** start Source passage **

I don't have much to add to @leouieda's comment at #43 (comment), but I do use notebooks a lot myself and usually use Jupytext to keep a synced .ipynb and .py file while doing exploratory data analysis. Do check out this blog post https://devblog.pytorchlightning.ai/publishing-lightning-tutorials-cbea3eaa4b2c which mentions a similar pipeline on turning Python scripts into rendered Jupyter notebook files (not what PyGMT uses, but the core concept of keeping things lightweight is similar).

@SimonMolinsky - 2. There are cryptic errors which are coming from GMT. The example - I'll change borders of the region bounding box that lower coordinate comes after the higher:

I understand that it is a lot of work to catch those exceptions and make them more readable. At the same time I highly recommend to do so. From my perspective, errors and exceptions from the wrapped C/C++ libraries sometimes may generate more noise than help, and it may affect the decision if package will be used or not. (The good example are GDAL errors, or TensorFlow errors - we are not happy if we need to set software based on those packages in production).

** end Source passage **
** start Data records **

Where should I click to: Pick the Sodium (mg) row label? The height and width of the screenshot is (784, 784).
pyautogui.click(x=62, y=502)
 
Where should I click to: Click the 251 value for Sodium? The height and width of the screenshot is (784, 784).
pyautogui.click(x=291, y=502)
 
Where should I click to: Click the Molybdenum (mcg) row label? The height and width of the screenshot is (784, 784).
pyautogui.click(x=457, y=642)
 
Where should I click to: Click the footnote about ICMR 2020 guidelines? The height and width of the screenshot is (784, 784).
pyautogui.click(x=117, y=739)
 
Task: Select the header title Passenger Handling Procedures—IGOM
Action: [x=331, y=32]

** end Data records **
** start Data records **

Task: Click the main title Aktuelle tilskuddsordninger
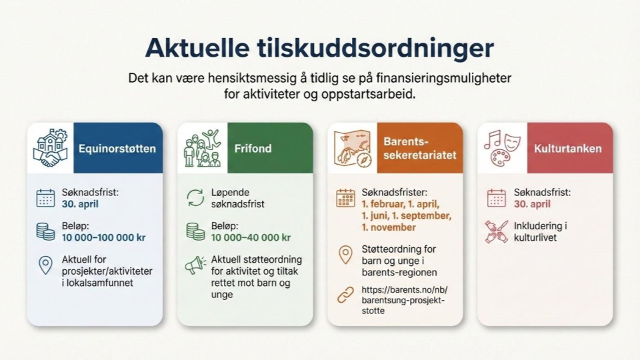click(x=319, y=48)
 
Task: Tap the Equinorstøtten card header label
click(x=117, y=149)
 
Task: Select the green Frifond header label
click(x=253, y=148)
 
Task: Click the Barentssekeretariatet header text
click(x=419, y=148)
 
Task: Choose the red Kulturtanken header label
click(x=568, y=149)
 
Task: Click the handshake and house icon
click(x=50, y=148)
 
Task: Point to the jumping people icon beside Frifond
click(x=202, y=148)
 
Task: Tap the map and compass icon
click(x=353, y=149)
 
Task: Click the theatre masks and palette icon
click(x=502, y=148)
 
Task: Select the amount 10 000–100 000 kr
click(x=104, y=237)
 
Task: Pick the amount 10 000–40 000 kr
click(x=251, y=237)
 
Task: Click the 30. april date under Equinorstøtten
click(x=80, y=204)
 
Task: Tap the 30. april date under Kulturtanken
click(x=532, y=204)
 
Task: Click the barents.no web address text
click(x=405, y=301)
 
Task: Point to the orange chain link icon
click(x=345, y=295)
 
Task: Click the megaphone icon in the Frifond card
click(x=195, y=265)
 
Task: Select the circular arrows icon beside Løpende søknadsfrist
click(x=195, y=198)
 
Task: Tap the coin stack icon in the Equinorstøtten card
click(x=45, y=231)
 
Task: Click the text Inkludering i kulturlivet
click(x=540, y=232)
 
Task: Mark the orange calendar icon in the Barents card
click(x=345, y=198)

** end Data records **

Required work:
1. Copy from the forum excerpt the part that opens with the words containing "I don't have" and closes with "lightweight is similar).".
2. Answer these questions using the forum excerpt:
(a) What tool does the first commenter use to keep a synced .ipynb and .py file during exploratory data analysis?
(b) What change to the region bounding box is given as the example that produces a cryptic error from GMT?
(c) Which two packages are named as examples of wrapped-library errors?

Exercise responses:
1.
I don't have much to add to @leouieda's comment at #43 (comment), but I do use notebooks a lot myself and usually use Jupytext to keep a synced .ipynb and .py file while doing exploratory data analysis. Do check out this blog post https://devblog.pytorchlightning.ai/publishing-lightning-tutorials-cbea3eaa4b2c which mentions a similar pipeline on turning Python scripts into rendered Jupyter notebook files (not what PyGMT uses, but the core concept of keeping things lightweight is similar).

2.
(a) Jupytext.
(b) The borders are changed so that the lower coordinate comes after the higher one.
(c) GDAL and TensorFlow.